He was a cousin of another generation, younger than the first batch of us. I remember him as a baby and then as an adult home from the service because he was sick, they said, and then diagnosed with ALS, Amyotrophic Lateral Sclerosis.What I knew about him I learned from his mother, my aunt. She said he loved life and I often wondered how could he love a life that offered him so little. Then I thought about the circle around him, of friends and family, what a gift. I know of some, with two good legs and arms and hands that work just fine, and yet they live solitary lives, with no one to love them, or worry about them, no one to pray for relief if they were to suffer serious illness. They are empty people. I don’t have a clue what his family has been through but all I do know is that my cousin was a lucky man to have the family and friends he did.

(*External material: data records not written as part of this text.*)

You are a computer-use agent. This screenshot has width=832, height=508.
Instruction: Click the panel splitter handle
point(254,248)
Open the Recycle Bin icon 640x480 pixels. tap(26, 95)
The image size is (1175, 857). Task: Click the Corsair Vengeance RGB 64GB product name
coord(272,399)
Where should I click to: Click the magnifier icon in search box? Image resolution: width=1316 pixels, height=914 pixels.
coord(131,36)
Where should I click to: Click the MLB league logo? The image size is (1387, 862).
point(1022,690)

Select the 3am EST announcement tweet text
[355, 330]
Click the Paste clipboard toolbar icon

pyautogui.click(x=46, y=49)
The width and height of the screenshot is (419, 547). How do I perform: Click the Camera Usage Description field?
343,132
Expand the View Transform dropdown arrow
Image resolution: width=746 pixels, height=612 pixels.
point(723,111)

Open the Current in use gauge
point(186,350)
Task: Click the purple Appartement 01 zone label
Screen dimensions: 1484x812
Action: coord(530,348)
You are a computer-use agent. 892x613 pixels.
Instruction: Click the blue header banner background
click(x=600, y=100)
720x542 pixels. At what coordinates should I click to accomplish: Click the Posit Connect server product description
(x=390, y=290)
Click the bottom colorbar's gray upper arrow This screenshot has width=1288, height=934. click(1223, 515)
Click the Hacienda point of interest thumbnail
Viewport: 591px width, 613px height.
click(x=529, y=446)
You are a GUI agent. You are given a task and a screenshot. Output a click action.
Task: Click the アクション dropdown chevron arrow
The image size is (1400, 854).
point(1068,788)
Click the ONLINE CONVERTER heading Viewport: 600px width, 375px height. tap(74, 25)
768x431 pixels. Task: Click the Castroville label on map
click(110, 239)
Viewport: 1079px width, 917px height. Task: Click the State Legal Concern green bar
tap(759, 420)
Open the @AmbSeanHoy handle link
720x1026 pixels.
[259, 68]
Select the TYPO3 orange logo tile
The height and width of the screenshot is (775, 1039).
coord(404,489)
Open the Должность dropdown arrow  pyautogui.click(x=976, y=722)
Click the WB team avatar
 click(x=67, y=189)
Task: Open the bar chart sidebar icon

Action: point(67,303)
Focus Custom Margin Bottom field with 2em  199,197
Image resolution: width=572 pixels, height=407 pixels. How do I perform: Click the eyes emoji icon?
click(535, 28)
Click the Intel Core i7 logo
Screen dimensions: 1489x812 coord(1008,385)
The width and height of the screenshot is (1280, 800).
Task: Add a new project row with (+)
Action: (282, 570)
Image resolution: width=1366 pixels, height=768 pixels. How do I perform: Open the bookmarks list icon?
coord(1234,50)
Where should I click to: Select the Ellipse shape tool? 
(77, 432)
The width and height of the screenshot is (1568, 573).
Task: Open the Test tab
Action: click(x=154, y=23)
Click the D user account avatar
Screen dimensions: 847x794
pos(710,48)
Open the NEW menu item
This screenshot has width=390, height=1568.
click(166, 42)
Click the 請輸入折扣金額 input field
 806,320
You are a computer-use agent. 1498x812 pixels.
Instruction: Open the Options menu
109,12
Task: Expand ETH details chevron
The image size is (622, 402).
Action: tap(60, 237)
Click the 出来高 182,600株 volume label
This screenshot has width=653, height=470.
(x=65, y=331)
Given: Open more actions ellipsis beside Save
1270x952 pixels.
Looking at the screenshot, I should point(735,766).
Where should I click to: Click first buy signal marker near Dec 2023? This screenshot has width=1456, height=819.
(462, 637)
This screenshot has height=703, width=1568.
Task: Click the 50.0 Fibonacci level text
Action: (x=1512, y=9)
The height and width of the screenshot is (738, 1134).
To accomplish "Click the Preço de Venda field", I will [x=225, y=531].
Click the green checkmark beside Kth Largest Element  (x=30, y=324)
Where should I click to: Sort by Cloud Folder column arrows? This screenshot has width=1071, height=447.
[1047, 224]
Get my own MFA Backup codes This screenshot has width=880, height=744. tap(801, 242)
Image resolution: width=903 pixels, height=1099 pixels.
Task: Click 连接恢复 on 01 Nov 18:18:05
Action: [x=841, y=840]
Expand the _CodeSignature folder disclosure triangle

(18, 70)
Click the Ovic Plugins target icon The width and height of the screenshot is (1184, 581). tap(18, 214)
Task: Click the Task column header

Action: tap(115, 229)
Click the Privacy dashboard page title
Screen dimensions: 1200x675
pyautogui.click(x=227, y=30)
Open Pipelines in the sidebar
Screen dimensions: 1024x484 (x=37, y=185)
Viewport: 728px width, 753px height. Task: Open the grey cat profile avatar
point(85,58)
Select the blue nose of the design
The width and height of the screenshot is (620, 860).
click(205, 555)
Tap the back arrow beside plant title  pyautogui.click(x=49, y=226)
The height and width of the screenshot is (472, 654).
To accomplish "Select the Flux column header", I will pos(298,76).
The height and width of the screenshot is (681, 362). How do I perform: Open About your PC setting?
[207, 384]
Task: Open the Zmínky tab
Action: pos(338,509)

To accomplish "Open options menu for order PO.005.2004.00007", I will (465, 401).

I must confess I have told his story many times, particularly at work. When someone would complain, sometimes about the stupidest stuff, like simple aches and pains, and even more serious issues, I’d tell them about my cousin who was not able to do much more than blink his eyelids; how much he’d love for a leg with a knee that hurts, or achy arms and hands that could turn a car key, hold a spoon or touch the one he loves. They always shut up after I told my cousin’s story. And, many times I’ve had to remind myself that what I considered a limitation he would have thought of as freedom.
My cousin died today. His life showed me how to live. Rest in peace…no I take that back…don’t rest. Raise hell, run, dance, sing loud and take in the life in heaven you never got to live here on earth.